The Bigger Macro Backdrop Is Still a Constraint

The broader macro picture is also preventing copper from turning into a one-way bull market. Reuters reported on 13 April that China’s first-quarter GDP growth was expected to rebound modestly to 4.8%, but that the Iran war was dimming the rest-of-year outlook by pressuring margins and demand. That means copper still has to trade in a market where supply worries are rising, but growth conviction is not fully following.

That tension helps explain why copper can stay elevated without looking completely free on the upside. Industrial metals tend to respond well when supply risk and growth optimism rise together. Right now, only one of those legs looks clearly strong.

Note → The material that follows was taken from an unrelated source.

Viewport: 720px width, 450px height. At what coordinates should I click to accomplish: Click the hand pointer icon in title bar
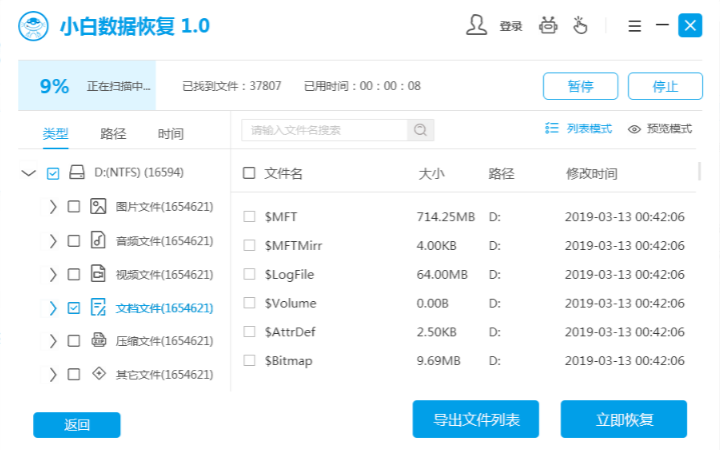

This is an analytical inference based on the latest Reuters macro and metals coverage.

Near-Term View

My near-term view is that copper still has a firm floor, but the upside may stay choppy rather than clean. If Chinese smelter curbs deepen and producing regions remain under cost and logistics stress, the market has enough reason to stay supported. But unless China demand starts to look stronger again, the rally may continue to advance in bursts rather than in a smooth trend.

Conclusion

The main point is simple: copper is being held up by supply pressure more than by a broad demand boom. That is enough to keep the market firm, but not enough to remove every doubt. For now, copper looks supported, not fully unleashed.